Stored data:
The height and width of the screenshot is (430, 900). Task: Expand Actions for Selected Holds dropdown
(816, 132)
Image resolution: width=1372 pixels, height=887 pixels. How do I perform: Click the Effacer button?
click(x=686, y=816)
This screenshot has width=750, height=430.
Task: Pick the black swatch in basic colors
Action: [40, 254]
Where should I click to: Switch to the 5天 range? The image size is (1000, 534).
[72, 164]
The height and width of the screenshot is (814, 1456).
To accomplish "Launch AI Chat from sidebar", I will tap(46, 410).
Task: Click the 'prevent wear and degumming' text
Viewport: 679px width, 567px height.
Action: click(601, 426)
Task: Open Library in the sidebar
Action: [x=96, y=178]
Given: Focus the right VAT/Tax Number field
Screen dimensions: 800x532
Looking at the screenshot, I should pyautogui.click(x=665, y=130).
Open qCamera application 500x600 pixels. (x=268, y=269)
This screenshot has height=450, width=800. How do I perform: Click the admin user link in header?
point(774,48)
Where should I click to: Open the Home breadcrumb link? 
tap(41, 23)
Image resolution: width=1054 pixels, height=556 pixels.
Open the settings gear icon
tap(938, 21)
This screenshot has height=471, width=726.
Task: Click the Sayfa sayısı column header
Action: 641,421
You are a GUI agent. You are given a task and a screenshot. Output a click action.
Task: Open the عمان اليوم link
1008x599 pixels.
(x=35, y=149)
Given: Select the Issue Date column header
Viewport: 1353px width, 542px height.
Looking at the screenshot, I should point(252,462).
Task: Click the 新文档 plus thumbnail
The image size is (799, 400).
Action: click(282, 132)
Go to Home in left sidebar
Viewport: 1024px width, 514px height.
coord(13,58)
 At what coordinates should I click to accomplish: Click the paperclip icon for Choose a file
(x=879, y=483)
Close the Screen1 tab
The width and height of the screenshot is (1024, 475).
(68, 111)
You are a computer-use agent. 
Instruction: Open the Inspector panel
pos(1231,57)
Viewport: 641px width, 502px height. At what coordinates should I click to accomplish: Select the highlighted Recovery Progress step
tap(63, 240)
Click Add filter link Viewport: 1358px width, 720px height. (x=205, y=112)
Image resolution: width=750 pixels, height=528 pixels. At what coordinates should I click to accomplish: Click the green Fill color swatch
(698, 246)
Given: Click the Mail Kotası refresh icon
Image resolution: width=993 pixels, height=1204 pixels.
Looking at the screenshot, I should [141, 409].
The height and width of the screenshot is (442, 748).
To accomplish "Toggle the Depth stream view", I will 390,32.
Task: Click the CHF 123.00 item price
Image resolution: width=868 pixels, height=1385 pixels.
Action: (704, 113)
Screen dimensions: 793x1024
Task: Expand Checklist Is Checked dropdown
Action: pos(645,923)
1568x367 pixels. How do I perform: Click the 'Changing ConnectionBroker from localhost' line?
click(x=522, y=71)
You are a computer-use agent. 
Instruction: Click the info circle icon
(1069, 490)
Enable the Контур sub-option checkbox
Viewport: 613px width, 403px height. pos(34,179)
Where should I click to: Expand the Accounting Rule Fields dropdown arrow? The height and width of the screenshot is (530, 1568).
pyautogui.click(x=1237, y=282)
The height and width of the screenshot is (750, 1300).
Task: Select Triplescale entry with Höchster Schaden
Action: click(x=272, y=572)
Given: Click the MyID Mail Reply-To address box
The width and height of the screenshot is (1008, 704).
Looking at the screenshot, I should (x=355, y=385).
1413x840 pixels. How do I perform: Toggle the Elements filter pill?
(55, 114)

The problem: All lines from the start of the entries through the line where "Open qCamera application" sits should be duplicated exactly, with nothing else in the output.

Solution to this problem:
The height and width of the screenshot is (430, 900). Task: Expand Actions for Selected Holds dropdown
(816, 132)
Image resolution: width=1372 pixels, height=887 pixels. How do I perform: Click the Effacer button?
click(x=686, y=816)
This screenshot has width=750, height=430.
Task: Pick the black swatch in basic colors
Action: [40, 254]
Where should I click to: Switch to the 5天 range? The image size is (1000, 534).
[72, 164]
The height and width of the screenshot is (814, 1456).
To accomplish "Launch AI Chat from sidebar", I will tap(46, 410).
Task: Click the 'prevent wear and degumming' text
Viewport: 679px width, 567px height.
Action: click(601, 426)
Task: Open Library in the sidebar
Action: [x=96, y=178]
Given: Focus the right VAT/Tax Number field
Screen dimensions: 800x532
Looking at the screenshot, I should pyautogui.click(x=665, y=130).
Open qCamera application 500x600 pixels. (x=268, y=269)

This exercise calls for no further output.